English Hashtag/Emoji/Mention Count plotly, disney, nlp

  • The pumpkin of course was the highest used emoji during the Halloween event.
  • The disgusting face showed up in the hashtags as there was a measles scare at Disney Land.

English Word Count plotly, disney, nlp

Japanese Hashtag/Emoji/Mention Count plotly, disney, nlp

  • Japan airlines ran a promotion giving away free Disney Land tickets, there were a lot of stars in their tweet.
  • tdr_now talks about what is happening right now at Tokyo Disney Resort. tdr_md is Tokyo Disney Resort Merchandise.

Japanese Word Count plotly, disney, nlp

Influencer Map English plotly, disney, nlp

  • Most English twitter Users were in Europe and America.

Influencer Map Japanese plotly, disney, nlp

  • Most Japanese Twitter users were in Japan or in America.

Twitter Interactive Influencer Map

  • ScatterText part of Spacy, allows you to look up certain words and shows you in which document in the corpus the word shows up in.
  • Japanese documents were compared with English.

scattertext, disney, nlp

ScatterText Interactive Word Search

Statistics

Difference Between Means

Do Japanese twitter users have more or equal positive sentiment towards the Disney parks than English twitter users?

H0 : English and Japanese Twitter users have the same Text Blob polarity or Vader Compound with their sentiment to the Disney Parks during the Halloween event.

H0 : μ1 ≠ μ2

HA : English and Japanese twitter users have different Text Blob polarity or Vader Compound with their sentiment towards the Disney Parks during the Halloween event.

HA : μ1 ≠ μ2

alpha : 0.05

Params: Vader Compound Score Text Blob Polarity
Mean difference -0.1117 -0.0101
t-stat 47.4353 7.9732
p-value 0.000 0.000
Params: Vader Score Mean Text Blob Score Mean
English 0.114 0.543
Japanese 0.226 0.482

NLTK Vader Distribution correlation, disney, nlp

  • Distribution wasn’t normal after using the Shapiro Wilk test, however central limit theorem should hold.
  • Non-Parametric test Mann-Whitney U was used to validate.

Mann-Whitney U Test non-parametric distribution test

  • Tests whether the distributions of two independent samples are equal or not.

H0 : the distributions of both samples are equal.

HA : the distributions of both samples are not equal.

Japanese Twitter users vs English Twitter Users

Params Vader Compound Score Text Blob Polarity
stat 4493129062.500 4867484730.500
p-value 0.000 0.000

Japanese and English twitter users have different sentiment towards Disney on twitter. Both p-values were far below 0.05. TextBlob gave a higher score for English users, however NLTK Vader is more accurate in interpreting social media sentiment.

> [STATED EXERCISE A]
In the Disney sentiment analysis, recast the paragraph beginning "Japanese and English twitter users have different sentiment" as a short bulleted list that keeps its main facts.
> [STATED EXERCISE B]
Carry on the Disney sentiment analysis from its final paragraph.

> [RECORDS PROVIDED]
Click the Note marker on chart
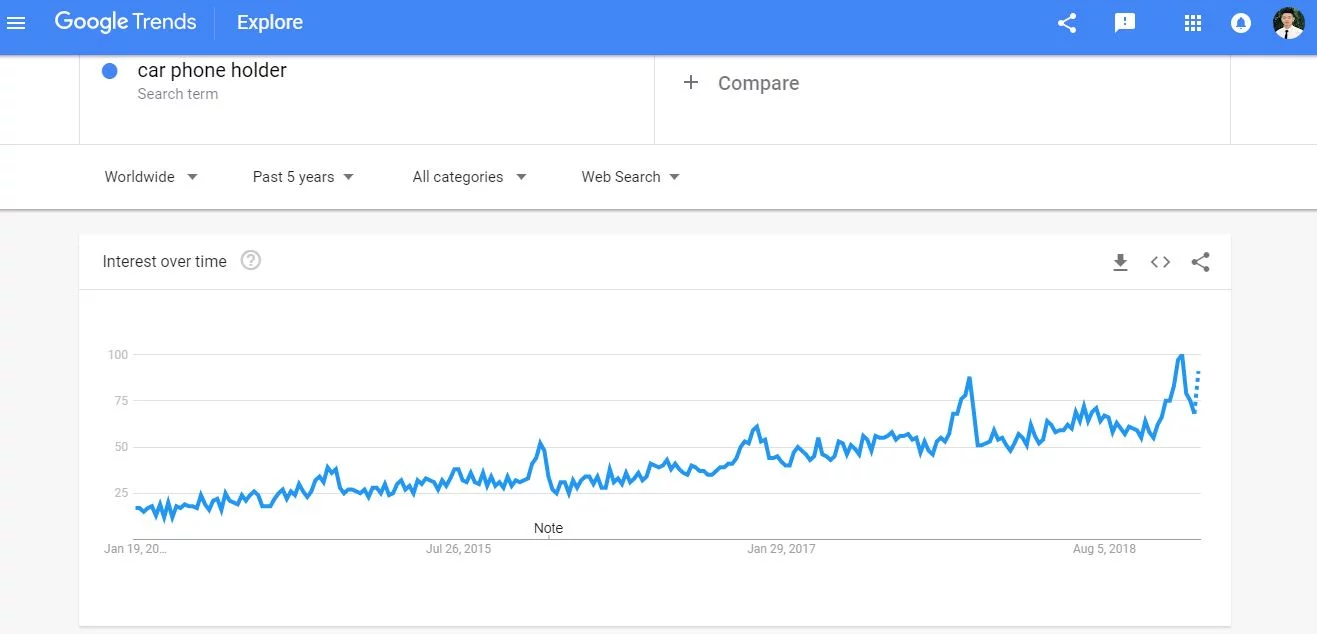The height and width of the screenshot is (634, 1317). point(548,529)
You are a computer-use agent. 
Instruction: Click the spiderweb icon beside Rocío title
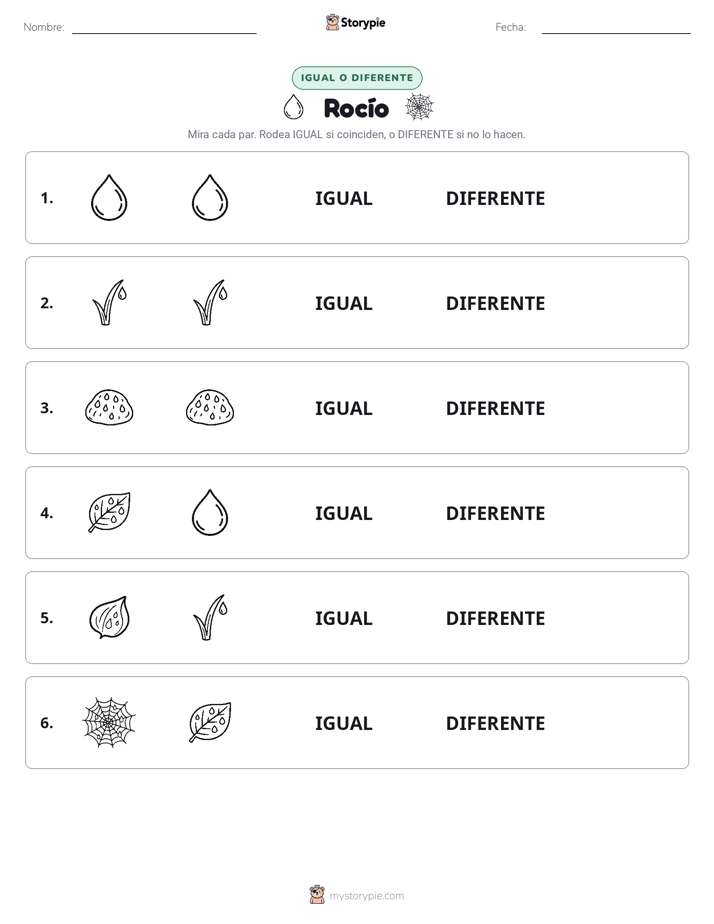pyautogui.click(x=419, y=107)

> [RESULT A]
- Japanese and English Twitter users differ in their sentiment toward Disney on Twitter.
- Both p-values were far below 0.05.
- TextBlob scored English users higher, but NLTK Vader interprets social media sentiment more accurately.

> [RESULT B]
Correlation Matrix correlation, disney, nlp

  • Correlation is high between favorite count and retweet count.

Machine Learning

  • The goal here is to create a classifier that can classify negative and positive and between Japanese and English. After classification hopefully topic models can be generated to give insight to Imagineers or Disney partners.

Preprocessing Text Steps

  1. Remove amp,&, /n, lxml
  2. Remove href
  3. Remove @ mentions
  4. Remove RT
  5. Lemmatize
  6. Remove punctuation
  7. Remove short words less than 2 characters
  8. Remove special Japanese Punctuation
  9. Tokenize
stopwords = nltk.corpus.stopwords.words('english')
wn = nltk.WordNetLemmatizer()
punc = lambda x: re.sub("!|,|\?|\'|-|\"|&|。|\)|\(|!|,|\.*|/|\[|\]|\u2026|\d|:|~|、|?|☆|’|– |【|】|「|」|《|》|※| “|”|*|→||[\b\.\b]{3}||@||@ |#|# |", '',x)

#Clean
def clean_text(soup):
    soup = BeautifulSoup(soup, 'lxml')
    souped = soup.get_text()
    stripped = re.sub(r'https?://[A-Za-z0-9./]+', '', souped)
    words = stripped.split()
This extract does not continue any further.